The House of Representatives has concluded plans to amend the 1999 constitution (as amended) with a view to separating the office of Minister of Justice from Attorney General of the Federation.
While the minister of Justice remains part of the executive arm of government, office of the Attorney General of the Federation will be a career officer of the Ministry of Justice.
This is part of the reforms proposed by the 9th House of Representatives in its legislative agenda.
According to the agenda, the amendment will eliminate the current public perception that the minister of Justice exercises political control of prosecutorial decisions of the Ministry of Justice.

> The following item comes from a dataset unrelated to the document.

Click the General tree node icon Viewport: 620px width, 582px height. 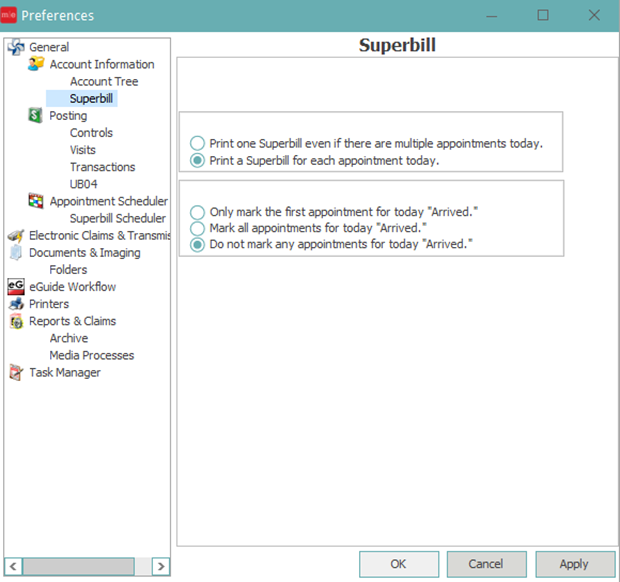[15, 47]
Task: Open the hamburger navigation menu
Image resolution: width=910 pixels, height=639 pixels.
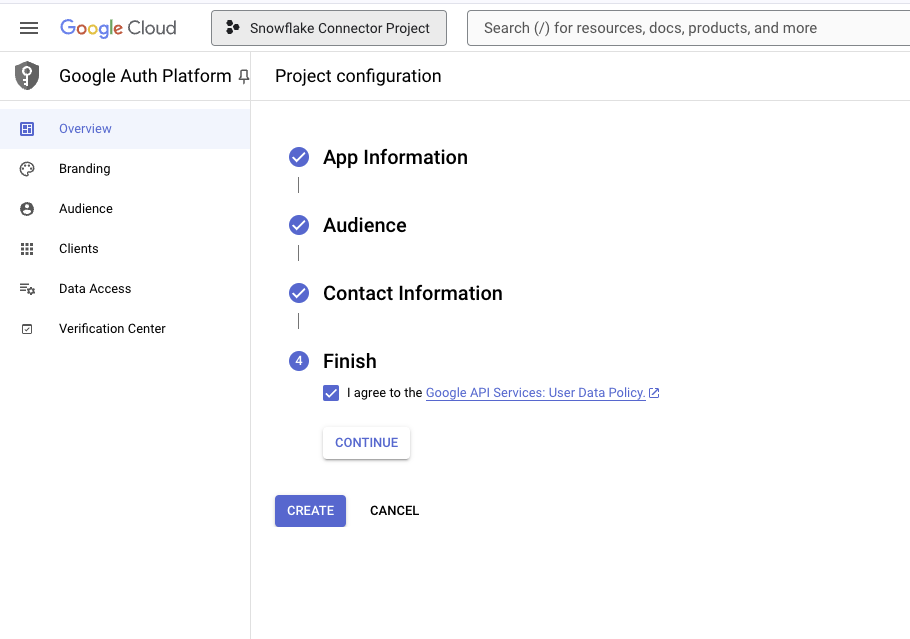Action: pyautogui.click(x=29, y=28)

“The House of Representatives will seek as part of the constitutional amendment process, to separate the office of the Minister of Justice from that of the Attorney General. Where the former will remain a political appointment at the discretion and direction of the President, Commander-in-Chief, whereas the latter will be a career position filled by a qualified career officer of the Ministry of Justice prosecutorial cadre.
“This amendment will eliminate the current public perception that the Minister of Justice exercises political control of prosecutorial decisions of the Ministry of Justice and will go a long way to restoring public confidence in the administration of justice,” it said.

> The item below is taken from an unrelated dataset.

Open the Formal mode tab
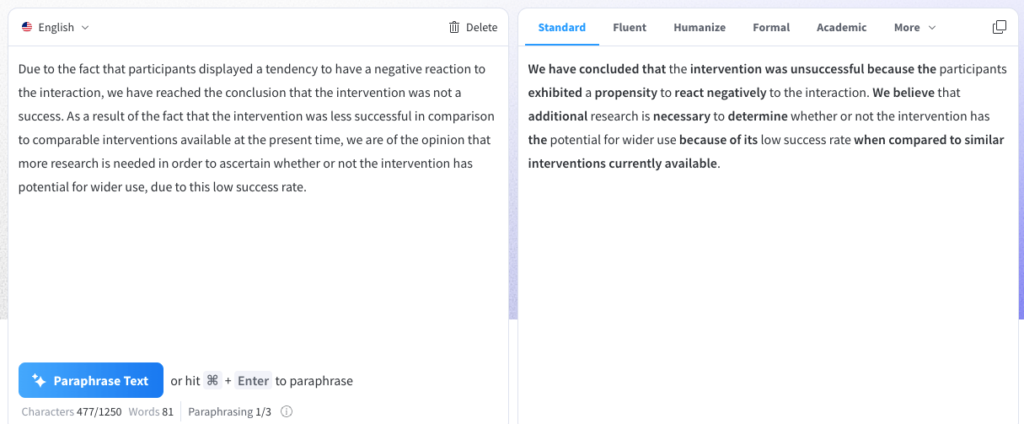The width and height of the screenshot is (1024, 424). [771, 28]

Meanwhile, the House Committee on Judiciary has said there is need to reform the country’s judiciary to enable fast and equitable dispensation of Justice.
Chairman of the committee, Hon Onofiok Luke who spoke at the inaugural meeting of the committee said the long period it takes to dispense justice is a cause for concern
“There are lots of reforms to be carried out in the Judiciary. The committee in synergy with relevant bodies and stakeholders like the Senate committee on Judiciary, Ministry of Justice, the Judiciary itself, Civil Society organisation, proposes to invigorate the Judiciary for effective performance and quick, efficient justice delivery to the common man .
“The slow pace of Justice delivery and backlog of matters in Nigeria is a cause for concern. Some matters spend a minimum life span of 10 years before their final adjudication by the apex Court– Supreme Court,” he said.
Onofiok further stated that; “Part of this problems is that our legal system allows all matters to travel to the Supreme Court without limit, and that not all matters should merit the attention of the Apex Court.”
According to him, in developed democracies like United States, only constitutional and important matters reach the Supreme Court.
“General matters are handled by trial and appellate courts based on precedents set by the Supreme Court. We will have to reconsider our laws to ensure that we do not overburden the Supreme Court, hence slowing down the wheel of Justice.
“We need to continually advocate and protect the independence of our Judiciary so that our judges will be bold and firm to dispense justice without fear of favour. By our laws, our judges are not allowed to speak freely.”